### DOCUMENT EXTRACT

********************

Dan GIESEKE, Plaintiff–Appellant v. Carolyn W. COLVIN, Acting Commissioner, Defendant–Appellee.
An Administrative Law Judge (“ALJ”) concluded that Dan Gieseke was not disabled and denied his applications for Social Security disability insurance benefits and supplemental security income. Gieseke sought judicial review of the adverse agency decision and now appeals the district court's1 decision denying relief. Like the district court, we conclude that the ALJ's determination is supported by substantial evidence on the administrative record as a whole and therefore affirm. Welsh v. Colvin, 765 F.3d 926, 927 (8th Cir.2014) (standard of review).
Gieseke's long history of low back pain was aggravated by a work injury in 2006. After physical therapy, he returned to work subject to restrictions. He last worked in October 2008. His disability application listed lower back issues, dizziness, and leg problems as limiting conditions that prevent him from working.
After a hearing at which Gieseke and a vocational expert (“VE”) testified, the ALJ found that Gieseke has severe impairments—degenerative disc disease of the lumbar spine, obesity, and a history of substance abuse. He can lift and carry twenty pounds occasionally and ten pounds frequently; can stand and sit for six hours a day; can occasionally balance, stoop, kneel, crouch, or crawl; should never be around heights or moving machinery or be required to climb ropes, ladders, or scaffolds; and requires a cane when standing. He is unable to perform his past relevant work. He has the residual functional capacity (“RFC”) to perform light work but is impeded by limitations that “erode the unskilled light occupational base.” Crediting the VE's answer to a hypothetical question incorporating these limitations, the ALJ found that Gieseke has the RFC to perform cashier, security guard, and usher positions that exist in sufficient numbers in the national economy and in Iowa to render him not disabled.

********************

### EXERCISE DATA
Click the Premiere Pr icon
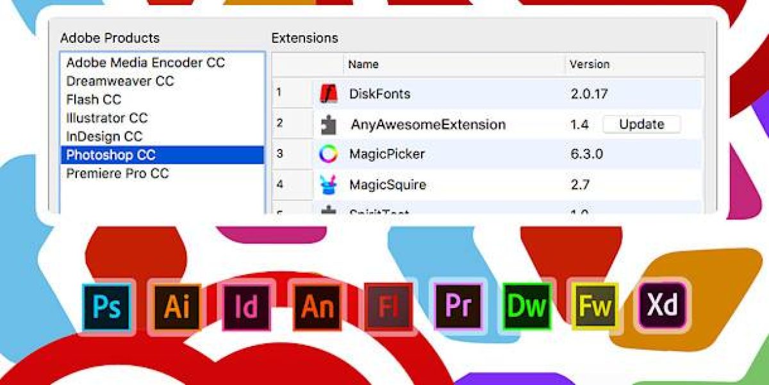Image resolution: width=769 pixels, height=385 pixels. 458,306
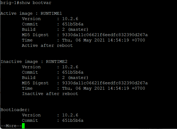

********************

### WHAT TO DO
a. Output the passage from the court opinion starting at "Gieseke's long history" and ending at "him from working.", copied word for word.
b. According to the court opinion, in what month and year did Gieseke last work?

### RESULTS FOR THE EXERCISE
a.
Gieseke's long history of low back pain was aggravated by a work injury in 2006. After physical therapy, he returned to work subject to restrictions. He last worked in October 2008. His disability application listed lower back issues, dizziness, and leg problems as limiting conditions that prevent him from working.

b. October 2008